風俗店の呼び込み、薬の販売、ヤクザの下請けや元ヤクザ、差別される側で育ち続けた人やエセ同和と呼ばれる人もいます。

中には歯科技工士という特殊な仕事をしている人がいます。「私は元々歯科技工士だったんですよ。フィリピーナと結婚したら歯をイジらせてもらえなくなってね。汚いっていうんですよ。

結局やめて、フィリピンのことをよく知っている人、フィリピーナと結婚している人のところで仕事をするようになって、それでマニラに移りました」

バブル崩壊、中小企業の社長さん達がこぞってマニラでビジネスをはじめました。フィリピンに来る口実を作るためだけに作った会社ですから、多くは失敗してうまくきません。

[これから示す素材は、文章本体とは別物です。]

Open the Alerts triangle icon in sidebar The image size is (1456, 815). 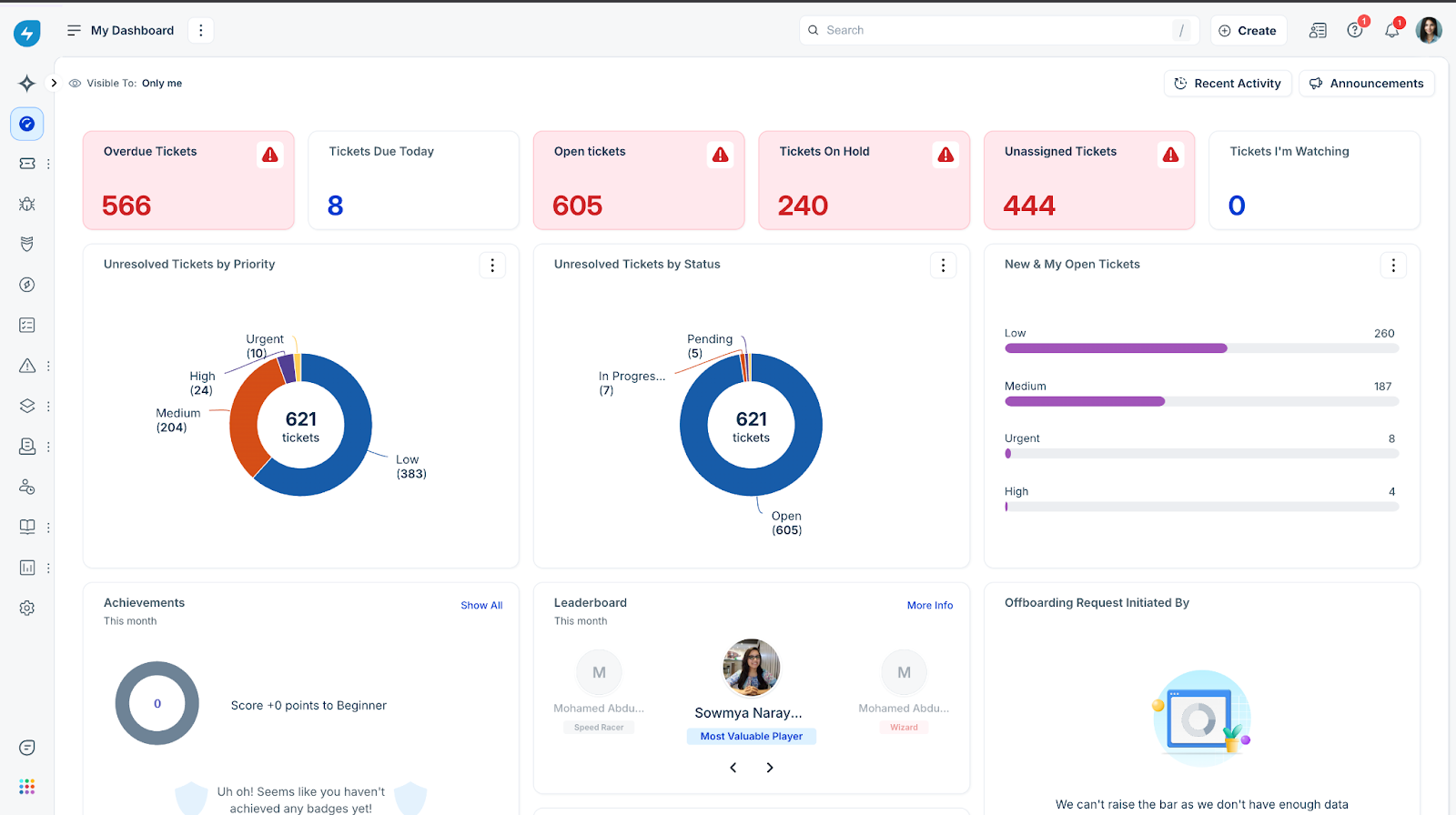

一方、日本からはみ出してしまった人の中には、フィリピンで小銭を稼ぎながらしぶとく生きている人もいます。

フィリピンに住む日本からはみ出してしまった一部の男たちは、ろくでなしや半端者、屑が多いです。日本で普通に仕事をしている人からすれば、話したくもない人間です。

彼らは間違いなくいい加減で、問題を起こし、金にルーズです。しかし時としてほんの一瞬ですが、彼らの中に本物の優しさを感じることがあります。

これは世の中のレールからはみ出してしまった者のみが持つ優しさであり、広く大きな愛ではありません。とても感覚的なものですから、表現が難しいですが、彼らの持っている優しさは純粋で汚れがありません。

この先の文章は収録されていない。